So, my parents were using a Flip Ultra HD to record sermons. This camera has a serious flaw which the company has acknowledged and failed to fix. First, the camera has 8GB of memory which it formats into a FAT-32 filesystem. This filesystem has a well known limitation where it cannot have a file which exceeds 4GB in size. The Flip camera, when recoding in HD, will hit this limitation in about an hour (depending on the motion in the video). The simple solution to this is to simply split the recording into multiple files so as to not cause any issues. Pure Digital Technologies, Inc, unlike their competitors, doesn’t seem to have figured out this simple solution but instead elected to have the camera beep and turn itself off. This completely violates what a consumer would expect out of a camera in that it will continually record until it is out of power or out of memory, or in the old days, tape.
I talked with their live support to confirm this flaw, and amid a bastardized, CPU-hogging chat client, I managed to get confirmation that this flaw is known, and no explanation as to why it has not been fixed aside from “I’m sorry, that’s what the camcorder can handle.”
I later found out that the company is owned by Cisco, and considering my history with their lousy products in the past, I should have already known.
- Apr 15, 2011
Just buy the “other” camera and done!

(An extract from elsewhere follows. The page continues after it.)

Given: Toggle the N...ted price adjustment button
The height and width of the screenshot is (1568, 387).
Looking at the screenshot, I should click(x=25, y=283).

Cisco makes great products, stable, and run great if you know how to work on them. Stop talking trash!
Graham Booker - Apr 15, 2011
>Just buy the “other” camera and done! Isn’t that the entire point of this post, don’t buy a Flip camera? Although, it’s not as much of a point now because they are no longer being made. > Cisco makes great products, stable, and run great if you know how to work on them. That’s a laugh as I haven’t encountered one yet. Everything stated here against Cisco’s products is well deserved. If “[knowing] how to work on them” includes writing a kernel module to work around Cisco incorrect implementation, as I have had to do in the past, that still constitutes a lousy product.

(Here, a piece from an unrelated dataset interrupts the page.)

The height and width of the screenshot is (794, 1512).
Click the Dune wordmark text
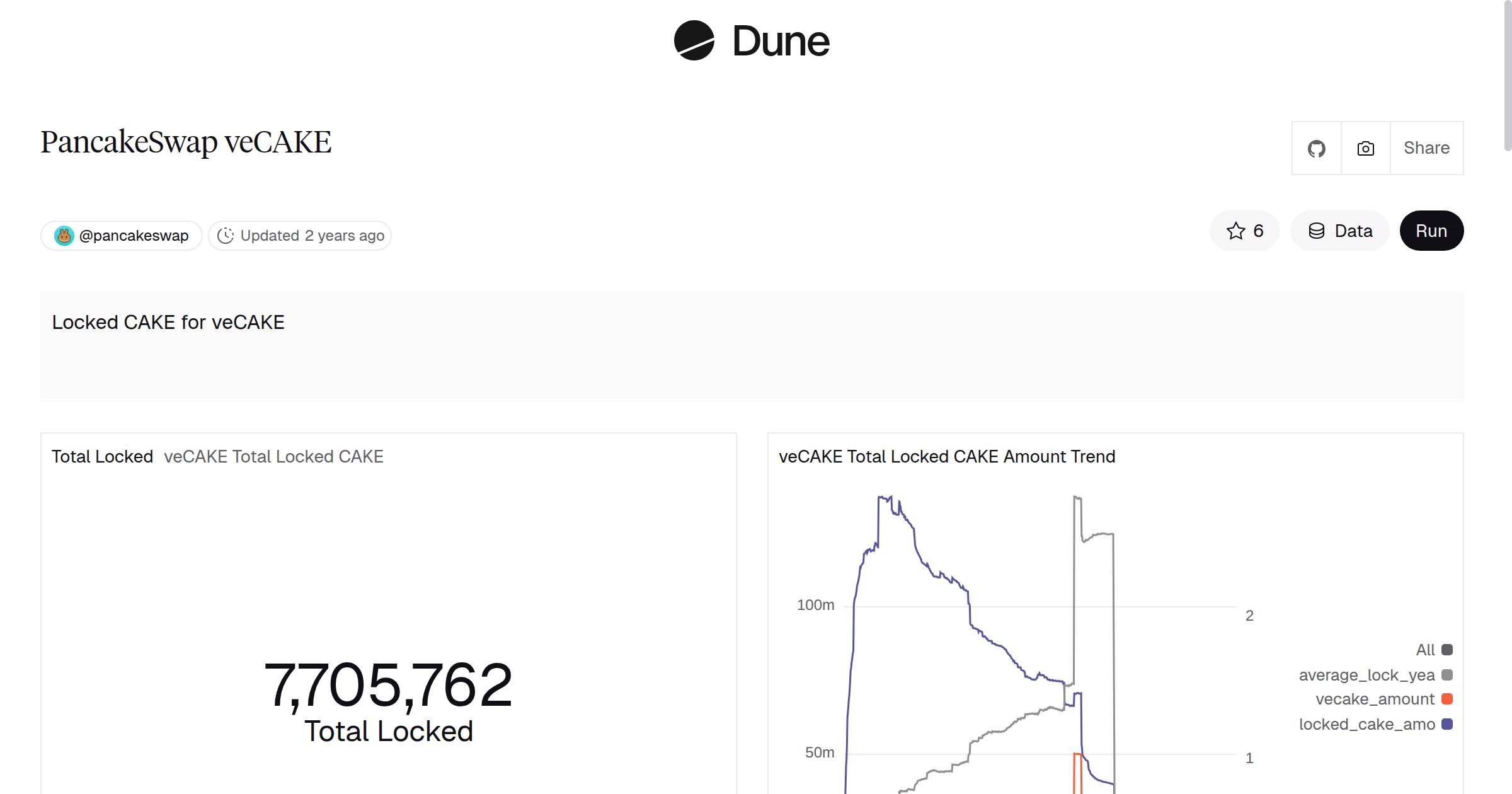coord(781,42)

Alan Kleymeyer - Oct 5, 2010
Do yourself a favor and get in the habit of starting and stopping shooting. The best editing you can do is when you shoot. Trying to manage and edit large files (4g+) is a pain in the butt. Even the semi-professional cameras such as Panasonic HVX cameras use a new file format (MXF) that by definition limits clips to 4G. Now if the Flip camera doesn’t automatically cut off the clip at 4g and continue on to a second clip, that WOULD be a bad design.

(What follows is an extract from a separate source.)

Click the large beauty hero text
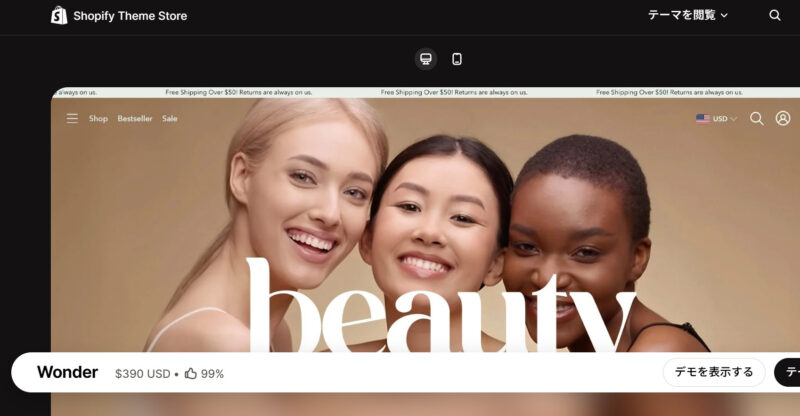 [441, 306]

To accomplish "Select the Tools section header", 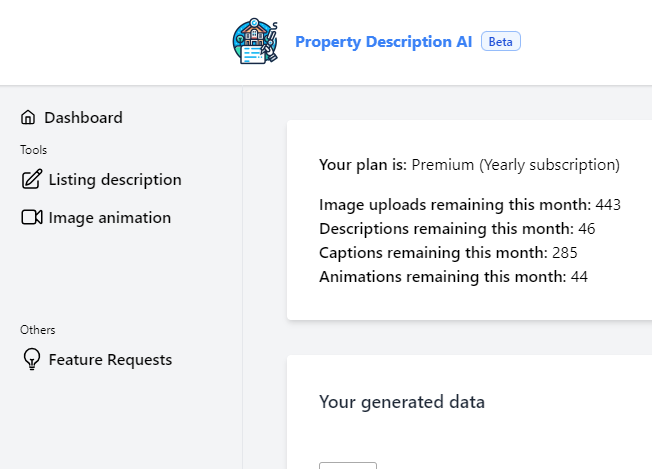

Graham Booker - Oct 5, 2010
Alan, did you even read the post? > Do yourself a favor and get in the habit of starting and stopping shooting Not a valid solution for recording a lecture, talks, or as I stated in the post, a sermon. > Now if the Flip camera doesn’t automatically cut off the clip at 4g and continue on to a second clip, that WOULD be a bad design. It doesn’t, as I mentioned in the post, but other cameras do.